**Exercise goal**: Copy the stretch of rows from the line containing "Open the Terminal menu" through the end of the rows, keeping every line the same and leaving out the pictures.
========================================
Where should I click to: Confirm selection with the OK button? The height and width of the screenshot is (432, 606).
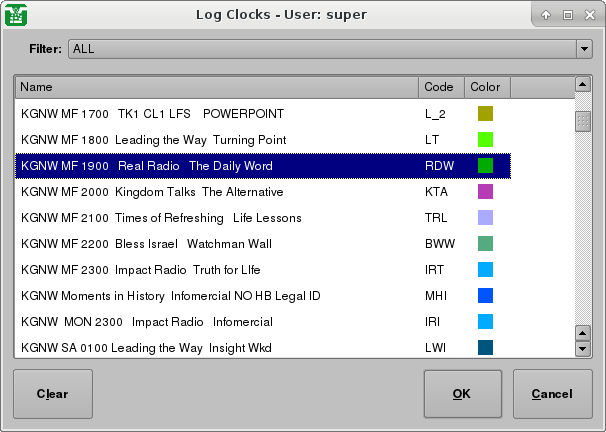pyautogui.click(x=462, y=394)
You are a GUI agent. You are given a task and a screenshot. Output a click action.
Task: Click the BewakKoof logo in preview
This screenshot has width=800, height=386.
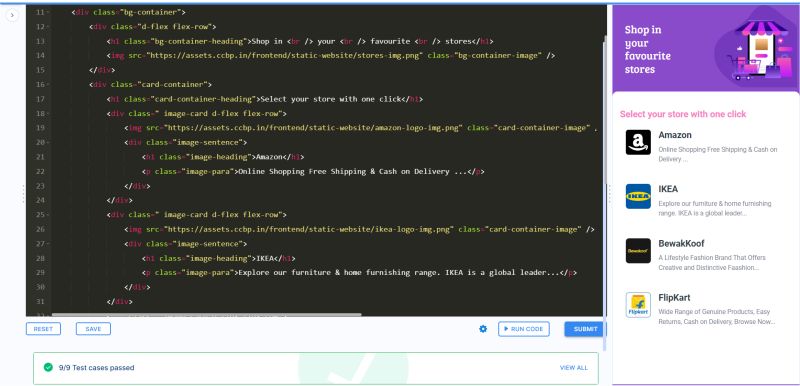[638, 250]
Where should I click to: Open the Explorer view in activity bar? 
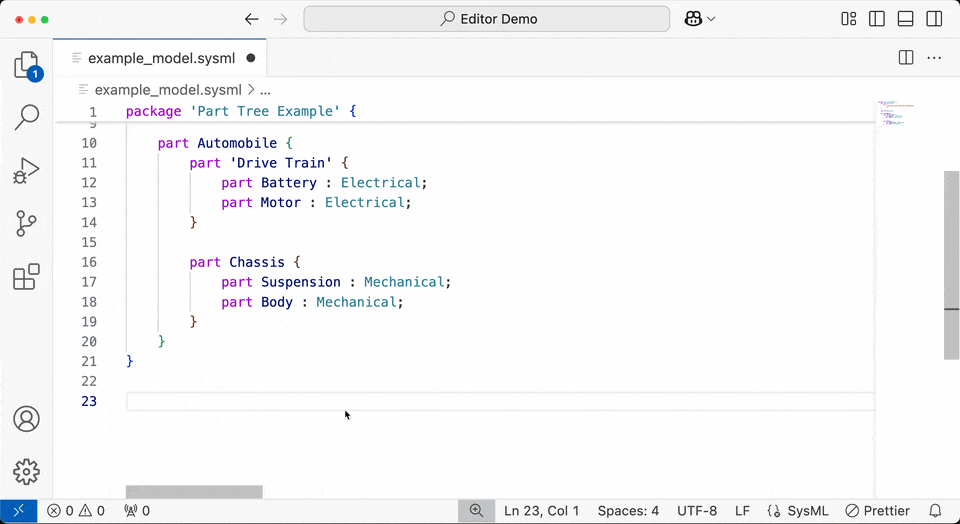click(x=26, y=66)
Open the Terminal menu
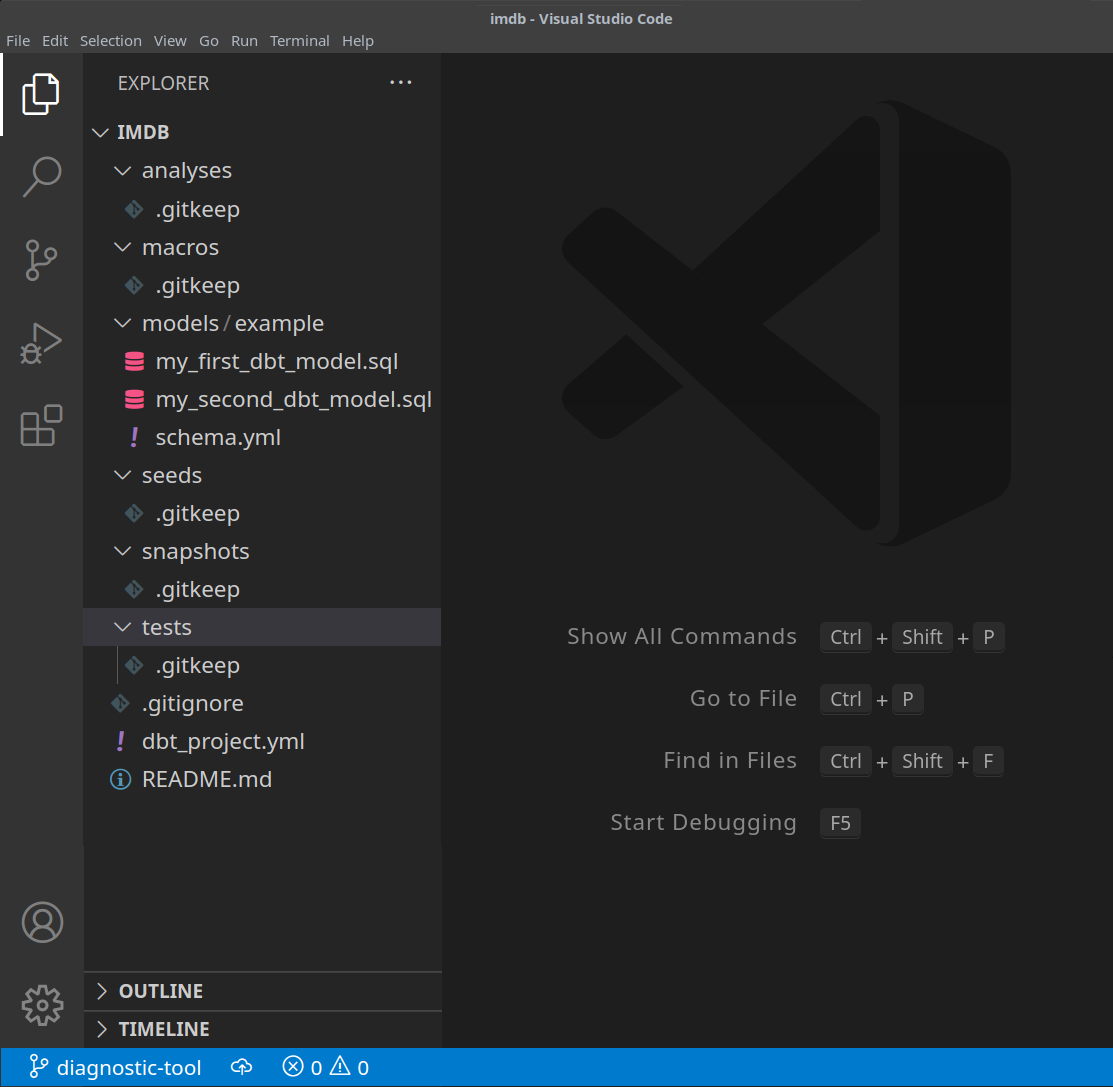 coord(299,41)
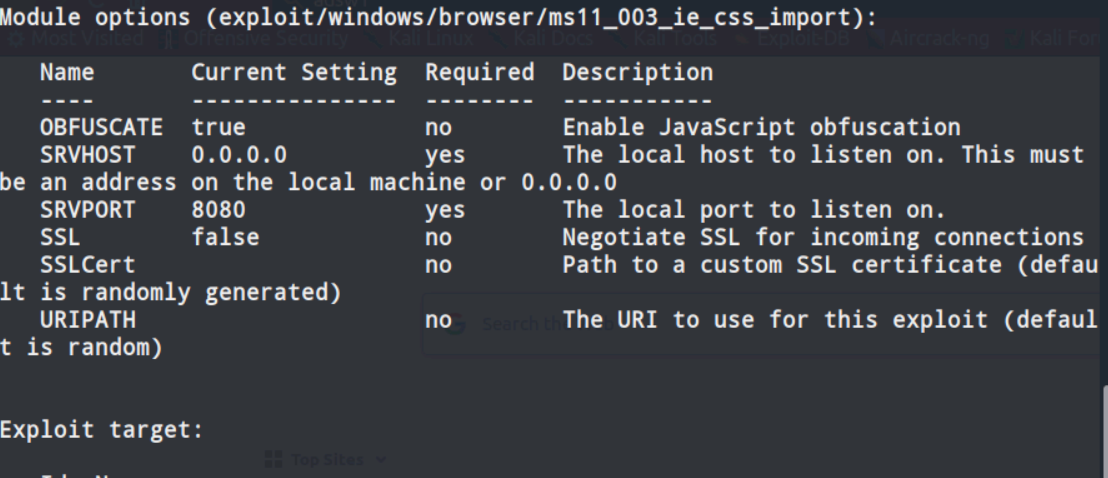Screen dimensions: 1108x478
Task: Click the Top Sites grid icon
Action: pyautogui.click(x=273, y=460)
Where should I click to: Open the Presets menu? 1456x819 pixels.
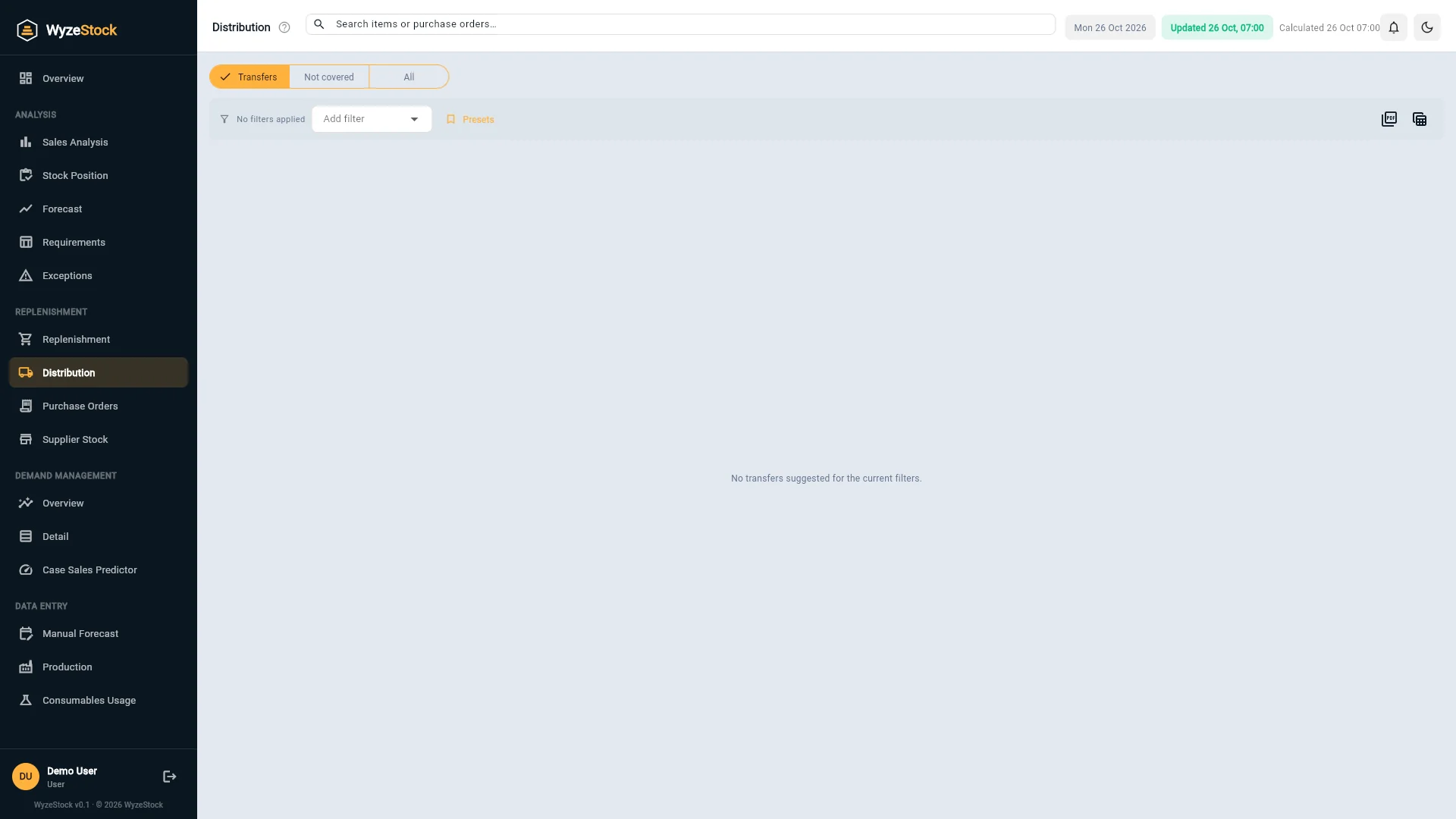coord(470,119)
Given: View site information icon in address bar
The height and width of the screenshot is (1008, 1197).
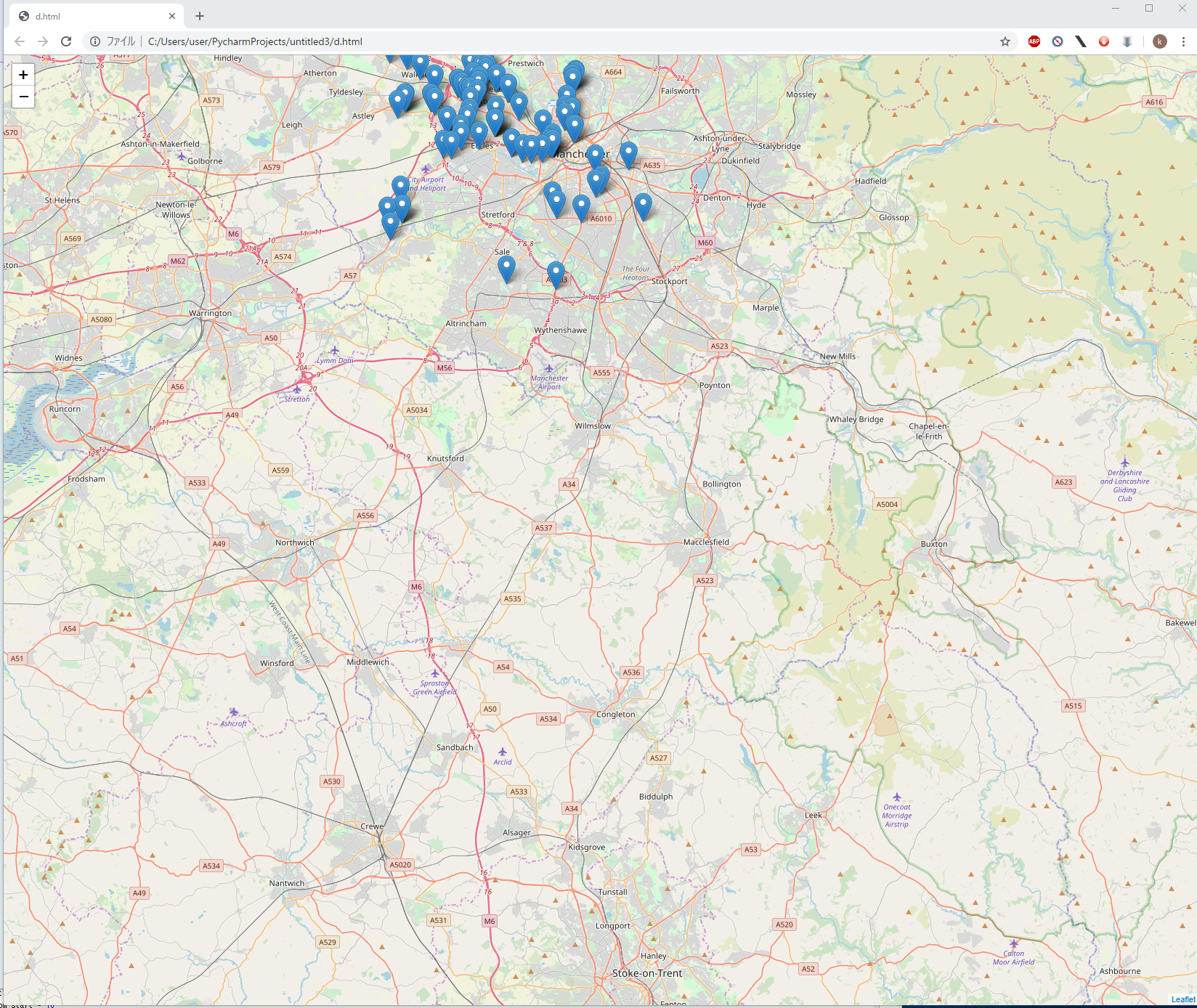Looking at the screenshot, I should coord(95,41).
========================================
**Worked solution**:
Open the Terminal menu
 coord(299,41)
Screen dimensions: 1108x478
Task: Click the Top Sites grid icon
Action: pyautogui.click(x=273, y=460)
Where should I click to: Open the Presets menu? 1456x819 pixels.
coord(470,119)
Given: View site information icon in address bar
The height and width of the screenshot is (1008, 1197).
Looking at the screenshot, I should coord(95,41).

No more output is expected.